Start of TASK MATERIAL
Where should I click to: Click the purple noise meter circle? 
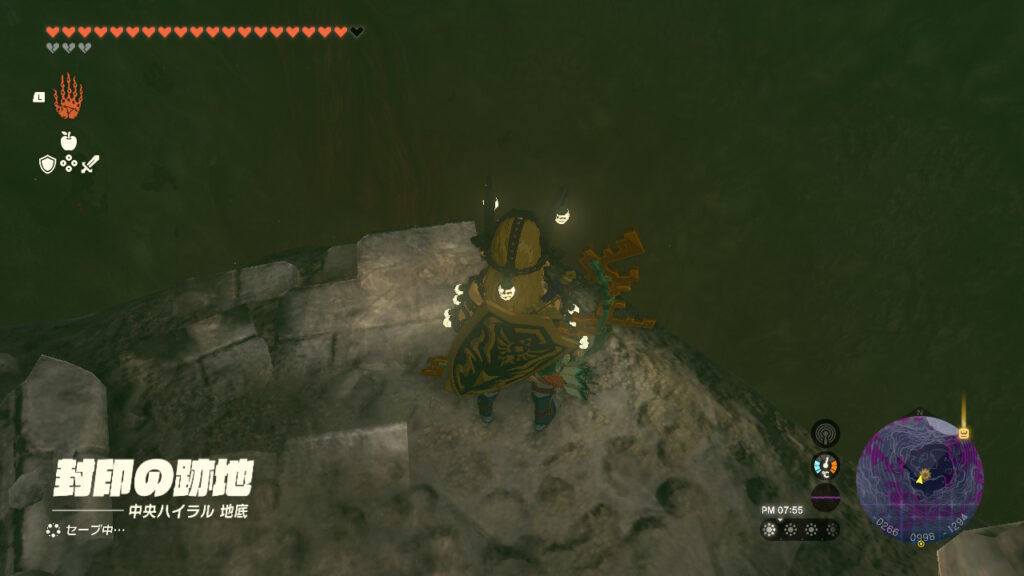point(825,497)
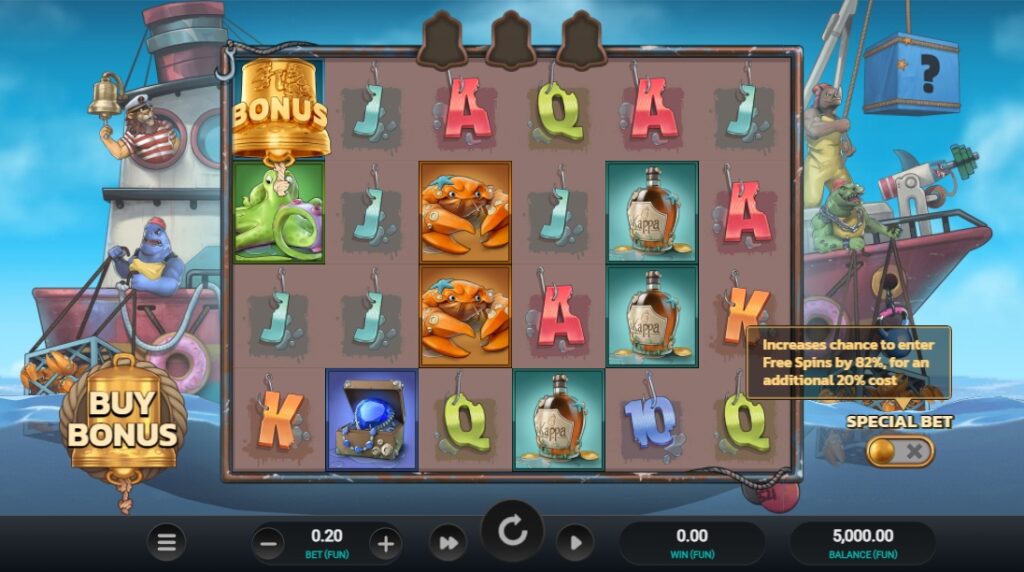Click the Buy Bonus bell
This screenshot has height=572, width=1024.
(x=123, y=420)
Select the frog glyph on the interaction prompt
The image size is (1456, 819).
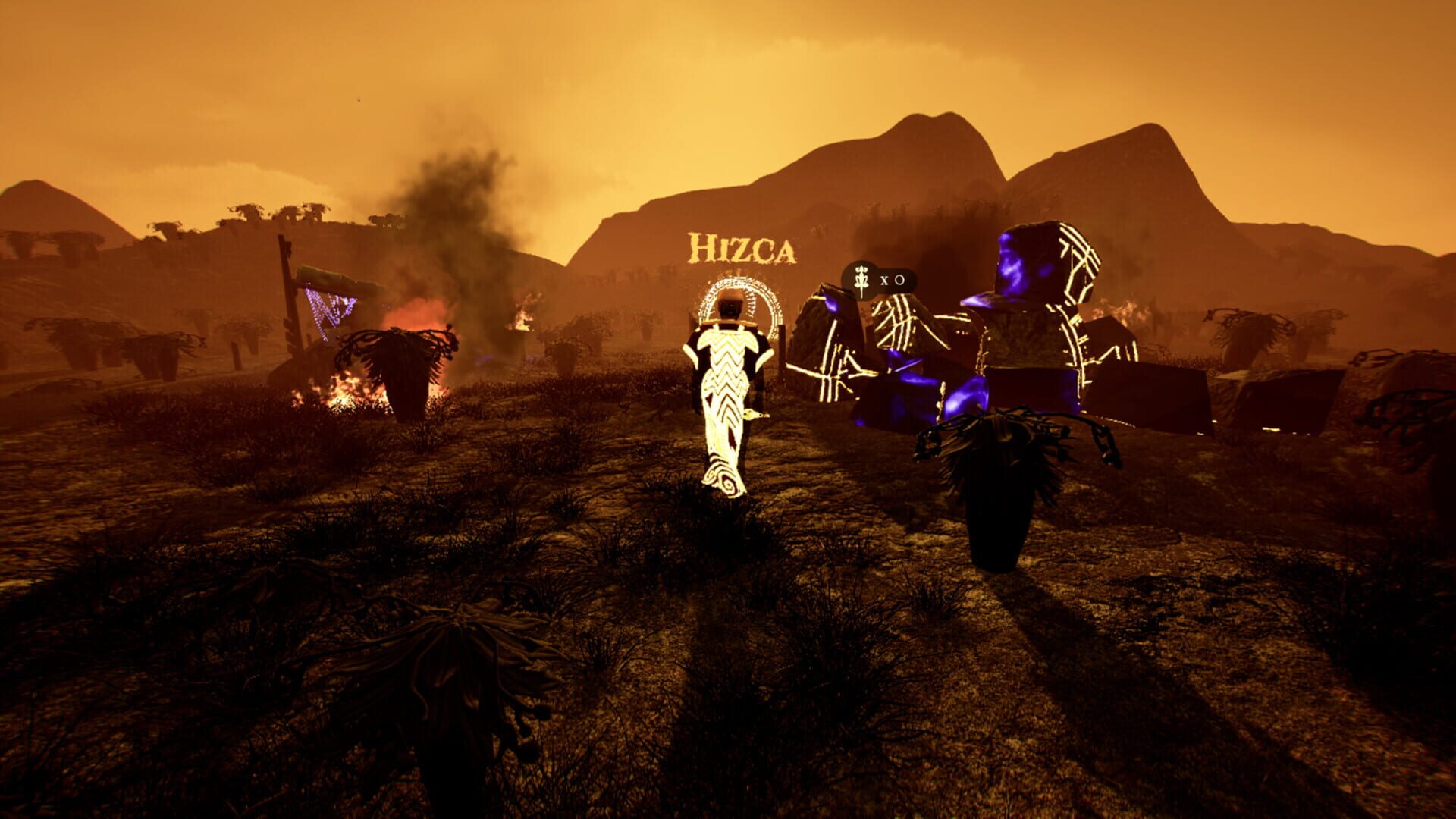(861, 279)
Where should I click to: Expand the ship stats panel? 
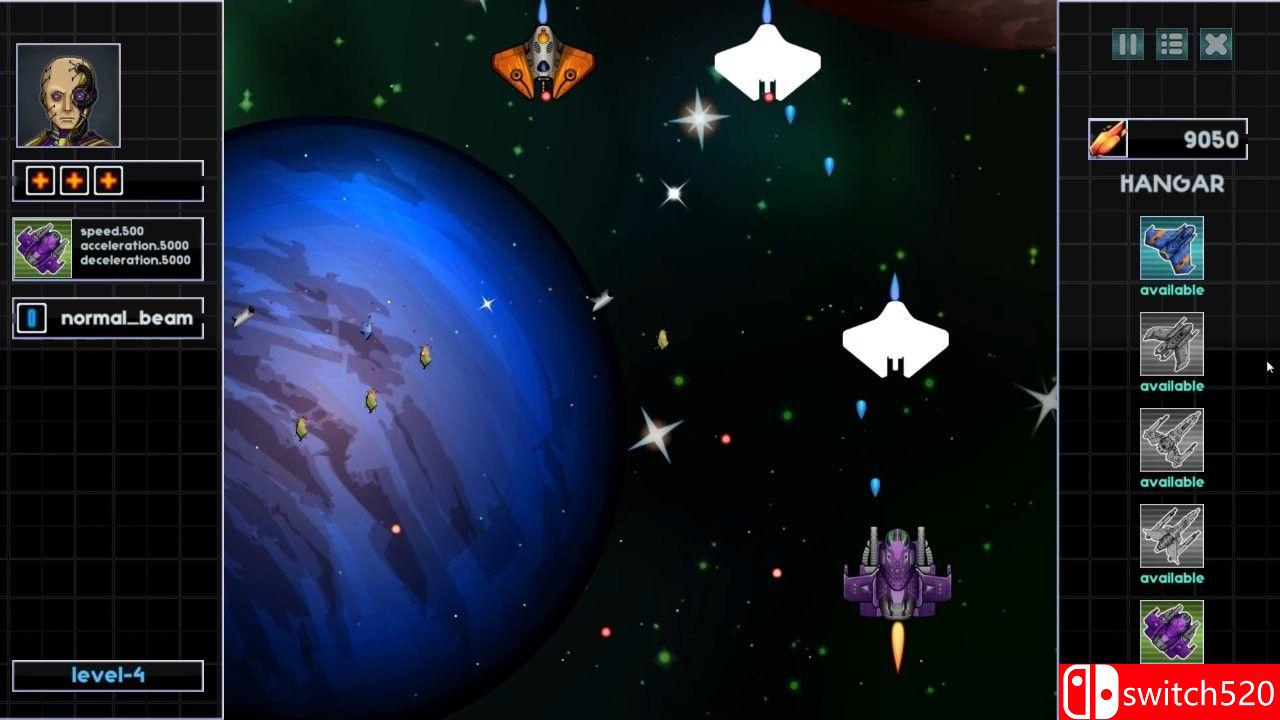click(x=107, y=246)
End of TASK MATERIAL
# WHAT TO DO
Rewrite the data from the line containing "Select the frog" through the end of the data, swapping "ship" for "boat" and changing nothing else. Leave the pictures out of your answer.

# RIGHT ANSWER
Select the frog glyph on the interaction prompt
The image size is (1456, 819).
(861, 279)
Where should I click to: Expand the boat stats panel? 
click(x=107, y=246)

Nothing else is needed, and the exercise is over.